I do dispute that learning guidelines is the point of med school though - it categorically isn't. Any idiot can follow a guideline for the reasons you describe. The reason we have doctors is to interpret guidelines (and they are guidelines, not rules) in the context of the patient in front of you. Sometimes this will require looking at the primary evidence, and being confident and capable of going through such evidence is a more basic and necessary skill a med student should have than blindly memorising guidelines that you can just look up when you need them and which change regularly anyway. THAT is what medical school is for.


Not at all, but the researchers are busy researching while the medical students are in the hospital, on the wards, with their doctor teams learning medicine. I wouldnt have wanted it to be any different to be fair. The experience that I do remember of being in lectures with some of the more prominent researchers left me feeling like I had wasted my time as they filled me in on the minutiae of whatever they were researching at the time, which to be honest for the most part was esoteric, above the required level of knowledge for an undergraduate, far too specialist and not in the least bit helpful in preparing me for life as an F1.

You took what I said too literally in my first point, clearly I am not going to practice medicine with no regard for why I am doing what I am doing!
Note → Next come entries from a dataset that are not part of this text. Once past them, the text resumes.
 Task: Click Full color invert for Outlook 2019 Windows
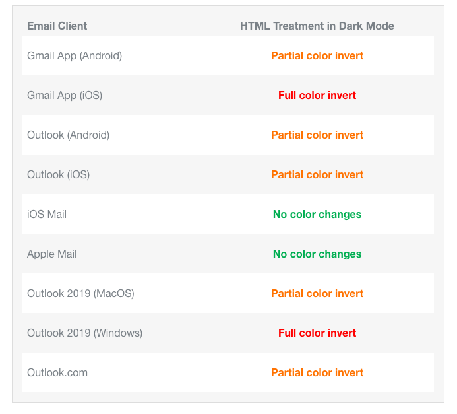click(x=317, y=333)
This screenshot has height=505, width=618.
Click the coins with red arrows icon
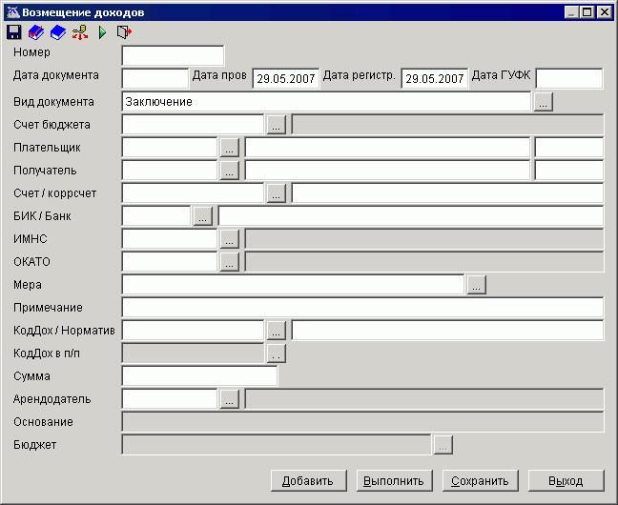pos(80,32)
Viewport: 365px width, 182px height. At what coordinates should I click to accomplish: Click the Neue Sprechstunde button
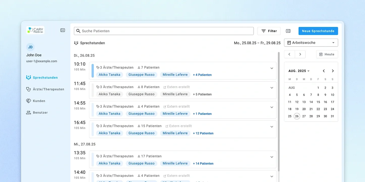[x=318, y=31]
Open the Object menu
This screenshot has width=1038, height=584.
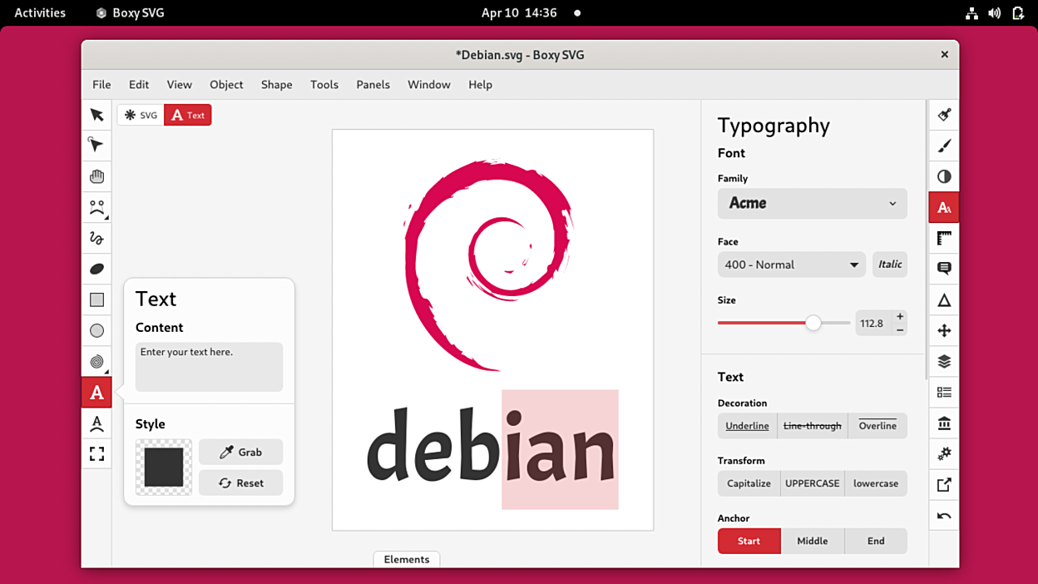tap(226, 84)
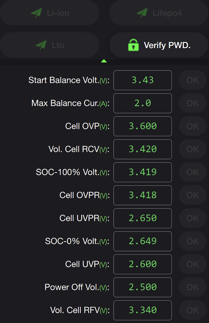Click the Lto paper plane icon
The width and height of the screenshot is (209, 323).
point(41,45)
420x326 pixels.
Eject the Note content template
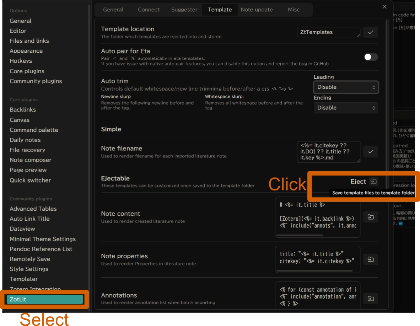pyautogui.click(x=371, y=217)
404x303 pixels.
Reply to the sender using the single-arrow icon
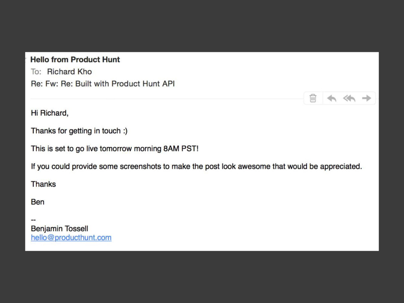click(331, 98)
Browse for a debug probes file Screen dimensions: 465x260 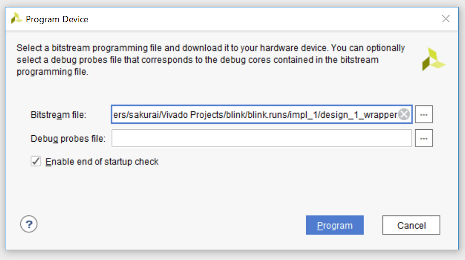(424, 139)

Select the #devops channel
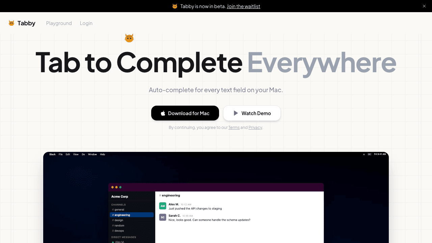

I am in no way crediting you with more or less ability or competence based on a few sentences you have scrawled onto TSR, you could do me the same favour! A degree in medicine is there to provide you with the skills necessary to function as a safe foundation doctor. Thats it. You obviously have a different approach to me, and thats fine, but I dont believe I said at any point that the guidelines werent open to interpretation and should be blindly followed, so I find it a little odd that you would assume that is what I believed. If you hadnt learnt the guideline, how would be able to interpret it?

Anyway, have to agree to disagree Im afraid about how much primary research needs to play a role in undergraduate medical education. For me, I avoid it at all costs, but each to their own.
Original post by Zakadoh
Not at all, but the researchers are busy researching while the medical students are in the hospital, on the wards, with their doctor teams learning medicine.


On the wards is where clinical research happens. Drug trials, trials of diagnostic approaches, etc.

Anyway, have to agree to disagree Im afraid about how much primary research needs to play a role in undergraduate medical education. For me, I avoid it at all costs, but each to their own.

I think that is a tragic, tragic attitude and until your approach changes you will be a significantly worse doctor than you would otherwise be.